Exercise brief | Please transcribe exactly the line that holds "You are a computer-use" and all lines that follow it to the end of the records below, omitting any pictures.

#### Available data

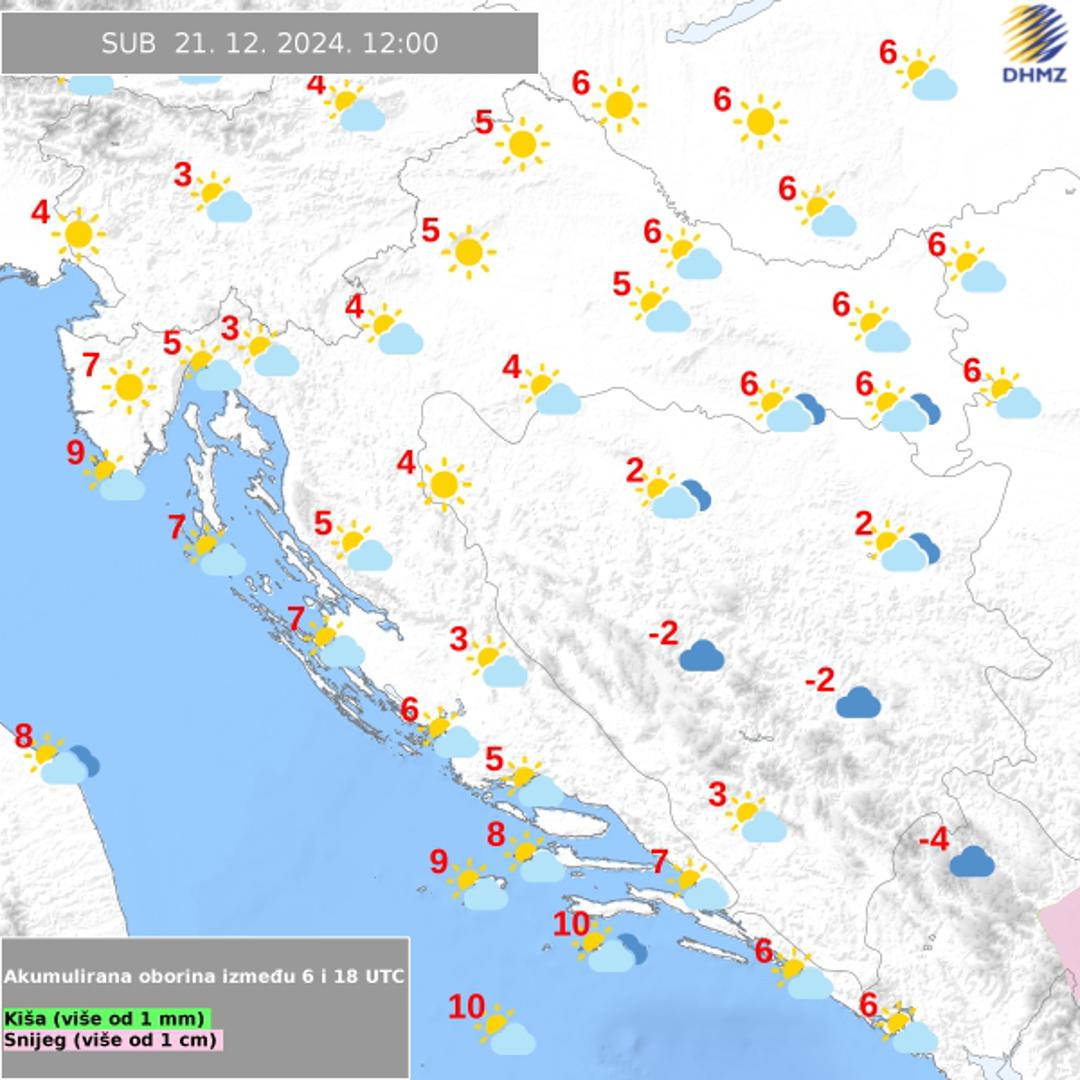
Task: Select the dark-cloud sun icon beside 10
Action: 612,950

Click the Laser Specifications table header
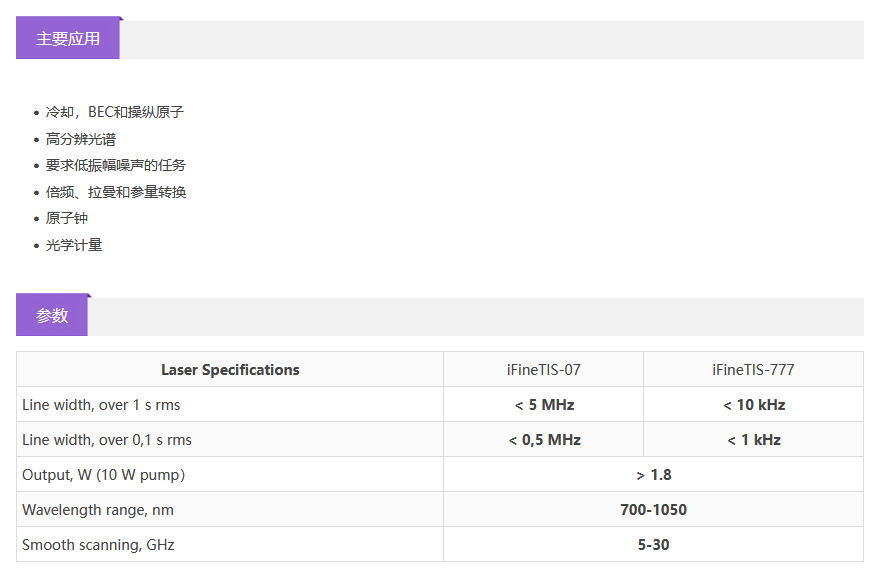point(230,370)
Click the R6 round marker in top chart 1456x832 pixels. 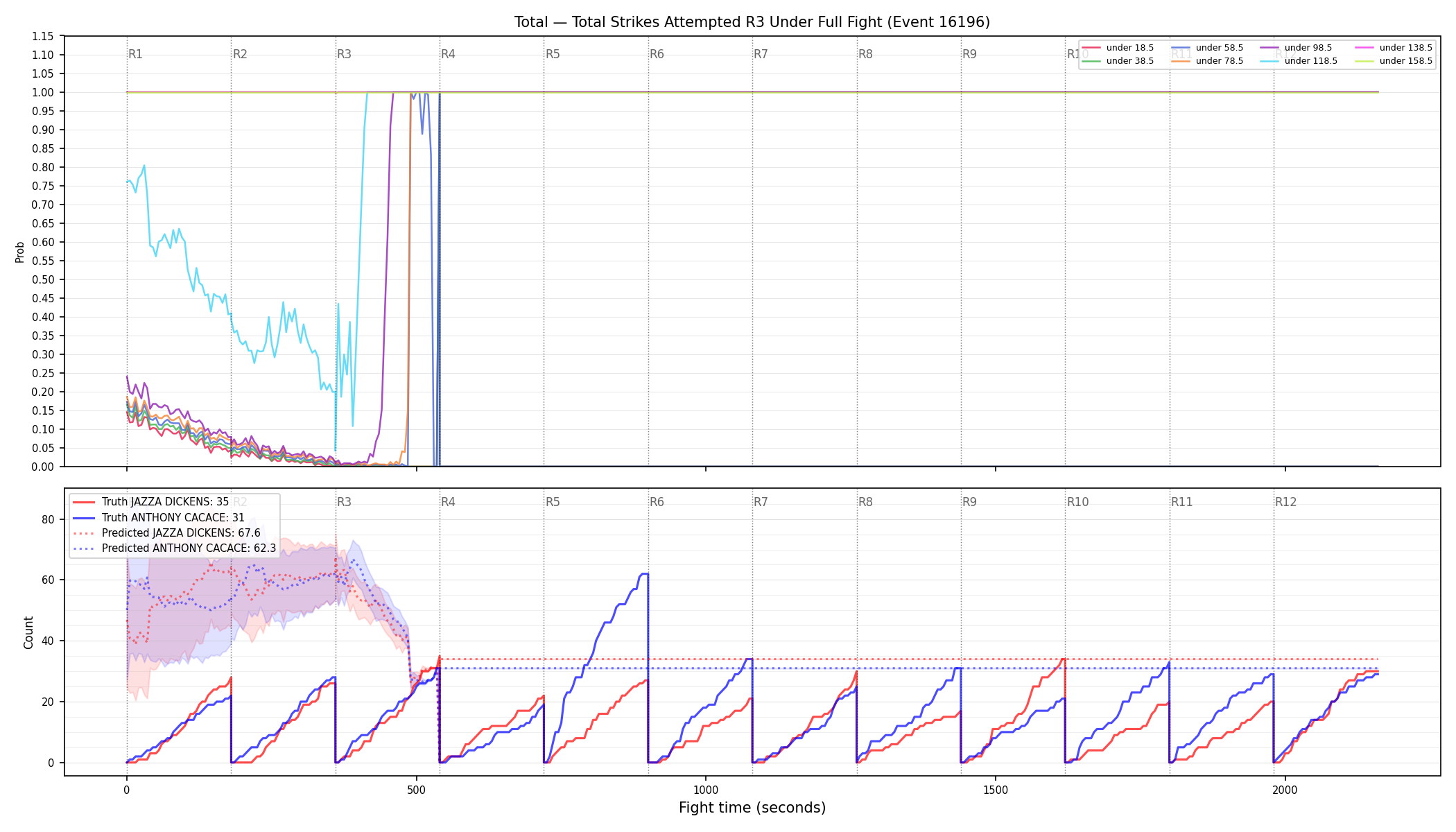[x=657, y=54]
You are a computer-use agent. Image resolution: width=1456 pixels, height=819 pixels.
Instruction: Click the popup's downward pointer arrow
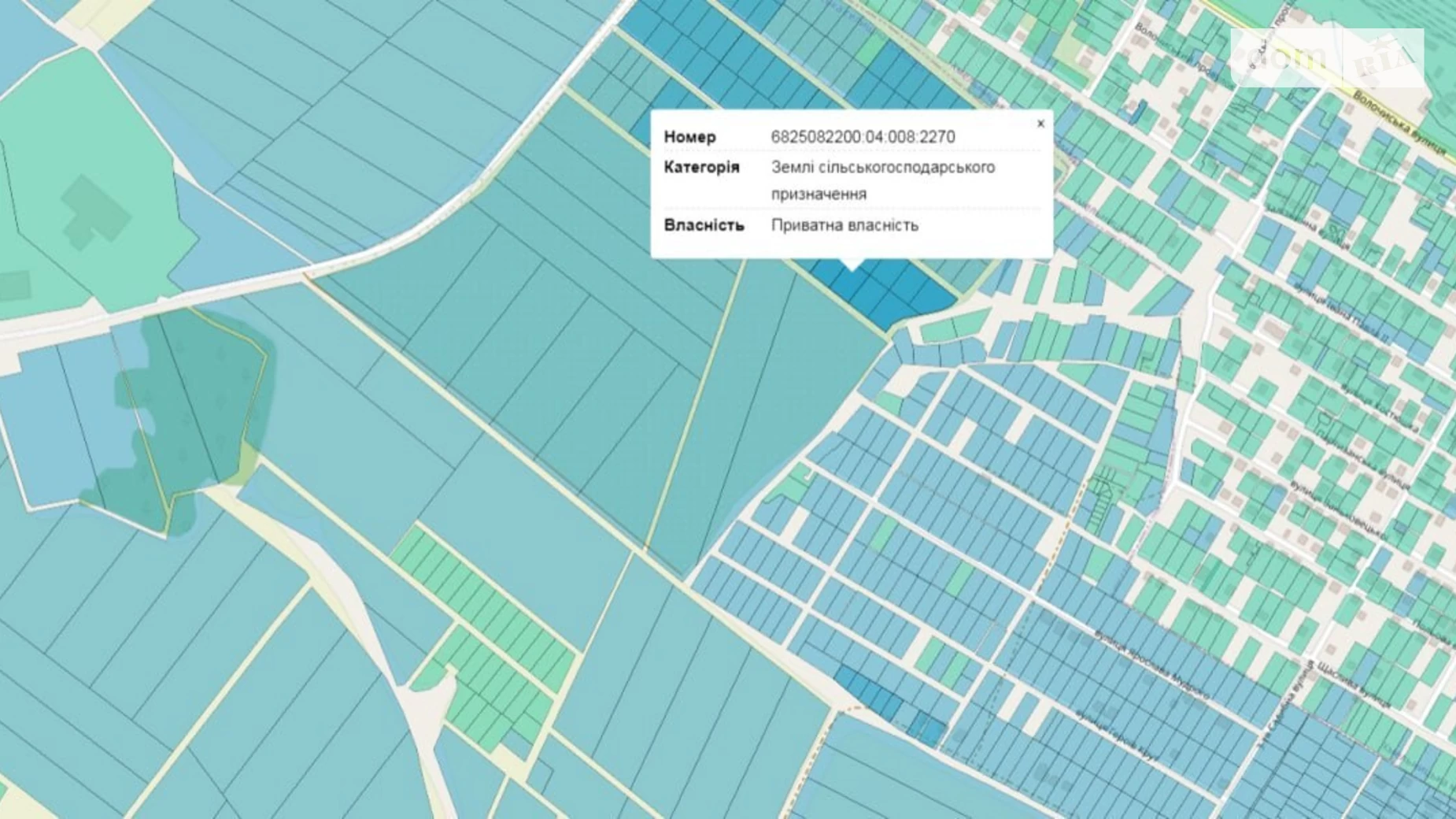coord(852,264)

########

Result of this exercise |
You are a computer-use agent. Image resolution: width=1456 pixels, height=819 pixels.
Instruction: Click the popup's downward pointer arrow
coord(852,264)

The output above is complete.